**Requisitos da tarefa**
Altere as linhas a seguir, trocando "Image resolution" por "Screen resolution" e mantendo todo o restante inalterado.

**Informações registradas**
::::::::

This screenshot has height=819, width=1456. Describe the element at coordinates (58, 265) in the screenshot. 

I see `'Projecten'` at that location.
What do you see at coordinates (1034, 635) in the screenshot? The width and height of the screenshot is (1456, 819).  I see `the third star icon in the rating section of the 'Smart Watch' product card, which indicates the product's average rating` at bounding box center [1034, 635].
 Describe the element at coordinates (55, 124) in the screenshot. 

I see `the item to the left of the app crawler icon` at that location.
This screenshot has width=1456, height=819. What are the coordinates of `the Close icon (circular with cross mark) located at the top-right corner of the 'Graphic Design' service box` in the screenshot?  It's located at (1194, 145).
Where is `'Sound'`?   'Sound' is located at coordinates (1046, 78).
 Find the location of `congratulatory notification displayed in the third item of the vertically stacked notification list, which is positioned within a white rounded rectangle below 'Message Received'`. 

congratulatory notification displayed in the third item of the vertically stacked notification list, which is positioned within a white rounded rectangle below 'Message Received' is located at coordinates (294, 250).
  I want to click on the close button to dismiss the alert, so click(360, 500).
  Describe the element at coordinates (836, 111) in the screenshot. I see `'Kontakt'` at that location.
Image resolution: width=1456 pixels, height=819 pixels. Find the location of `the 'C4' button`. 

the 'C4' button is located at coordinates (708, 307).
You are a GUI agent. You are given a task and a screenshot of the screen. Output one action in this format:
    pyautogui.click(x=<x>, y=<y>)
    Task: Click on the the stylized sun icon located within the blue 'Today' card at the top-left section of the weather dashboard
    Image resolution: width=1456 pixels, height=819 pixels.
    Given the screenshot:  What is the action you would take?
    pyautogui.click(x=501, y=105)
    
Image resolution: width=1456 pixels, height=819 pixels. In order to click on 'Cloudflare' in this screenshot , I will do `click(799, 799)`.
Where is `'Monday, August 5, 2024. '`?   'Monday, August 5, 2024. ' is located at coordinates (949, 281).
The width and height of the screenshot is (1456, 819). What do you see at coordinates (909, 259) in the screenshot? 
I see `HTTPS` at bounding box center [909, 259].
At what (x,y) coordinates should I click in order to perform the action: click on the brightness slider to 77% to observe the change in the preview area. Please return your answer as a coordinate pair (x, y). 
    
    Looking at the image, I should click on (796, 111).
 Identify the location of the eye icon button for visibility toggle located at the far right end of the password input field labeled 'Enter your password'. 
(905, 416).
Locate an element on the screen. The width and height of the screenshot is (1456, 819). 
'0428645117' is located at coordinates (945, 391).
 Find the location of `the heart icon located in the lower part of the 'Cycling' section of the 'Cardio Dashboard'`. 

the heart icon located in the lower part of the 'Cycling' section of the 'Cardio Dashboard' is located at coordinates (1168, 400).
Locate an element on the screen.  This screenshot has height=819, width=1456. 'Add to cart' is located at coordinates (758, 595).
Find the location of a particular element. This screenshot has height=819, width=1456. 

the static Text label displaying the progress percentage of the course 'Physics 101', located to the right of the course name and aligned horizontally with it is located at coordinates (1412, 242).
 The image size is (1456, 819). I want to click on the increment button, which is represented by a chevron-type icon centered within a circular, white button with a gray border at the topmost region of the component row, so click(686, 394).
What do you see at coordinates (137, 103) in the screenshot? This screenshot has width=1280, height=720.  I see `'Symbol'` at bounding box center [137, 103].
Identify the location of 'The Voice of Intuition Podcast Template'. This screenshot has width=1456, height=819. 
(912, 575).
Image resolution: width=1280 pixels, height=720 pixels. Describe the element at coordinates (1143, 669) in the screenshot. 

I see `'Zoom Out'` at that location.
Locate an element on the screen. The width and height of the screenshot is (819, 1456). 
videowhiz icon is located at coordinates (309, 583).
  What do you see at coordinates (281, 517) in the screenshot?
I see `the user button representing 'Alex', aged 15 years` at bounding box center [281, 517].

::::::::

**Resultado da tarefa**
This screenshot has height=819, width=1456. Describe the element at coordinates (58, 265) in the screenshot. 

I see `'Projecten'` at that location.
What do you see at coordinates (1034, 635) in the screenshot? The width and height of the screenshot is (1456, 819).  I see `the third star icon in the rating section of the 'Smart Watch' product card, which indicates the product's average rating` at bounding box center [1034, 635].
 Describe the element at coordinates (55, 124) in the screenshot. 

I see `the item to the left of the app crawler icon` at that location.
This screenshot has width=1456, height=819. What are the coordinates of `the Close icon (circular with cross mark) located at the top-right corner of the 'Graphic Design' service box` in the screenshot?  It's located at (1194, 145).
Where is `'Sound'`?   'Sound' is located at coordinates (1046, 78).
 Find the location of `congratulatory notification displayed in the third item of the vertically stacked notification list, which is positioned within a white rounded rectangle below 'Message Received'`. 

congratulatory notification displayed in the third item of the vertically stacked notification list, which is positioned within a white rounded rectangle below 'Message Received' is located at coordinates (294, 250).
  I want to click on the close button to dismiss the alert, so click(360, 500).
  Describe the element at coordinates (836, 111) in the screenshot. I see `'Kontakt'` at that location.
Screen resolution: width=1456 pixels, height=819 pixels. Find the location of `the 'C4' button`. 

the 'C4' button is located at coordinates (708, 307).
You are a GUI agent. You are given a task and a screenshot of the screen. Output one action in this format:
    pyautogui.click(x=<x>, y=<y>)
    Task: Click on the the stylized sun icon located within the blue 'Today' card at the top-left section of the weather dashboard
    Screen resolution: width=1456 pixels, height=819 pixels.
    Given the screenshot:  What is the action you would take?
    pyautogui.click(x=501, y=105)
    
Screen resolution: width=1456 pixels, height=819 pixels. In order to click on 'Cloudflare' in this screenshot , I will do `click(799, 799)`.
Where is `'Monday, August 5, 2024. '`?   'Monday, August 5, 2024. ' is located at coordinates (949, 281).
The width and height of the screenshot is (1456, 819). What do you see at coordinates (909, 259) in the screenshot? 
I see `HTTPS` at bounding box center [909, 259].
At what (x,y) coordinates should I click in order to perform the action: click on the brightness slider to 77% to observe the change in the preview area. Please return your answer as a coordinate pair (x, y). 
    
    Looking at the image, I should click on (796, 111).
 Identify the location of the eye icon button for visibility toggle located at the far right end of the password input field labeled 'Enter your password'. 
(905, 416).
Locate an element on the screen. The width and height of the screenshot is (1456, 819). 
'0428645117' is located at coordinates (945, 391).
 Find the location of `the heart icon located in the lower part of the 'Cycling' section of the 'Cardio Dashboard'`. 

the heart icon located in the lower part of the 'Cycling' section of the 'Cardio Dashboard' is located at coordinates (1168, 400).
Locate an element on the screen.  This screenshot has height=819, width=1456. 'Add to cart' is located at coordinates (758, 595).
Find the location of a particular element. This screenshot has height=819, width=1456. 

the static Text label displaying the progress percentage of the course 'Physics 101', located to the right of the course name and aligned horizontally with it is located at coordinates (1412, 242).
 The image size is (1456, 819). I want to click on the increment button, which is represented by a chevron-type icon centered within a circular, white button with a gray border at the topmost region of the component row, so click(686, 394).
What do you see at coordinates (137, 103) in the screenshot? This screenshot has width=1280, height=720.  I see `'Symbol'` at bounding box center [137, 103].
Identify the location of 'The Voice of Intuition Podcast Template'. This screenshot has width=1456, height=819. 
(912, 575).
Screen resolution: width=1280 pixels, height=720 pixels. Describe the element at coordinates (1143, 669) in the screenshot. 

I see `'Zoom Out'` at that location.
Locate an element on the screen. The width and height of the screenshot is (819, 1456). 
videowhiz icon is located at coordinates (309, 583).
  What do you see at coordinates (281, 517) in the screenshot?
I see `the user button representing 'Alex', aged 15 years` at bounding box center [281, 517].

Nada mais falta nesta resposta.